§ **Ejercicios**:
1. Por favor, indica si cada afirmación coincide con el relato del séptimo día de viaje: (a) Pont-Croix quedaba a una media hora del hotel; (b) la habitación del hotel no tenía cafetera; (c) la noche anterior se habían acostado en Quimper. Responde sí o no y cita entre comillas las palabras del relato que lo deciden.
2. Escribe la continuación del relato del séptimo día de viaje a partir de su última oración.
### Texto fuente ###
Estar en el séptimo de día de viaje se hacía raro, por un lado, parecía que el tiempo pasaba muy rápido, por otro lado, en siete días estábamos totalmente desconectados de casi todo (algo que, por otro lado, era muy necesario en esas fechas) y pensar en todos los días que quedaban era una inyección de energía.
Amanecer en Quimper fue una suerte, más que nada porque nos acostamos allí el día anterior. Habría sido muy perturbador amanecer en otro lugar...
El hotel de luces malva y armario en la zona del váter (si no habéis leído la entrada anterior sonara raro, bueno, independientemente de todo, era raro) tenía cafetera y, en la zona de “estar”, de la “super” habitación, organizamos nuestro desayuno de los campeones.
Cogemos nuestros bártulos y al coche, cambio de destino y la primera parada del día era Pont-Croix, a una media hora del hotel.
### Datos proporcionados ###
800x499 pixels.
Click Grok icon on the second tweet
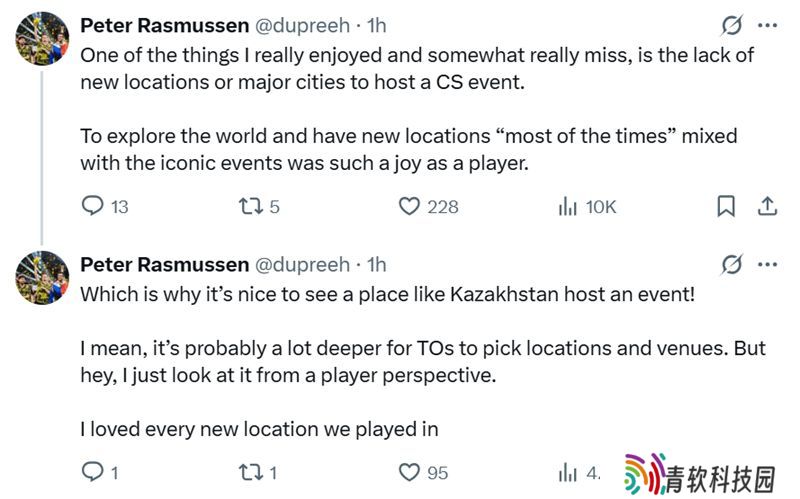731,265
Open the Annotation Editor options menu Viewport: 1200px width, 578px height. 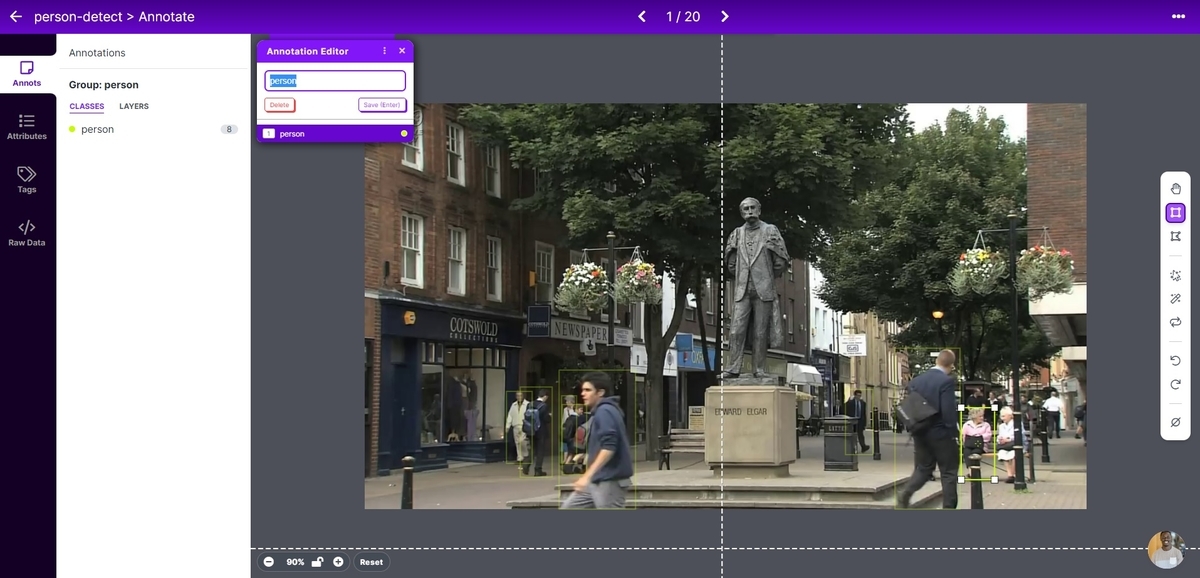(x=385, y=51)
###
§ **Respuestas**:
1.
(a) Sí: «la primera parada del día era Pont-Croix, a una media hora del hotel».
(b) No: «tenía cafetera».
(c) Sí: «nos acostamos allí el día anterior».

2.
Pont-Croix es un pueblecito de carácter medieval, al que llegamos hacia las 10 de la mañana y donde estábamos prácticamente solos. Estacionamos en la entrada del pueblo, las calles son principalmente peatonales y el encanto se respira en cada rincón.
Matisse fue uno de otros tantos artistas que encontró en Pont-Croix una fuente de inspiración. Y es que la localidad es muy pequeñita, pero una parada para perderse por sus calles es muy recomendable.
El origen de este lugar parece ser que proviene de una fortificación. Ahora, numerosos edificios religiosos se reparten por sus calles, aunque el más representativo es su Basílica.
Hasta ahora no lo habíamos comentado, pero en Bretaña vamos encontrando baños públicos en casi cualquier lugar, la mayoría gratuitos, aunque también los hay de pago. En Pont-Croix no iban a ser menos, tenéis unos en la plaza principal de la localidad.
Nos dirigimos a Punta de Raz.
Punta de Raz es un cabo que sería el equivalente a nuestro Finisterre, lo que consideraban el fin del mundo, en el departamento de Finisterre (francés). Mientras nos dirigíamos allí siguiendo las instrucciones del GPS, hubo un momento en el que dudamos de si nuestro Tomtom tenía una versión “explorador” que hubiéramos activado inconscientemente, ya que nos va llevando por carreteras, mucho más estrechas de las habituales, que atravesaban pequeñas aldeas salpicadas a lo largo del recorrido. Un camino muy chulo.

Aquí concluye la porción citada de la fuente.